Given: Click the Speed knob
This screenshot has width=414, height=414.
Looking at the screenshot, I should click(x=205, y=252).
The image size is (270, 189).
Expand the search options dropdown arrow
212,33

==

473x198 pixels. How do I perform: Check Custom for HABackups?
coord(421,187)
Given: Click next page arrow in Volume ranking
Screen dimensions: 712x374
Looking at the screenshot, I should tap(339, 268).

▶ **WHAT IS REQUIRED**
List every line of the data above that contains the string "Given", matching case exactly.

▶ **WRITTEN REPLY**
Given: Click the Speed knob
Given: Click next page arrow in Volume ranking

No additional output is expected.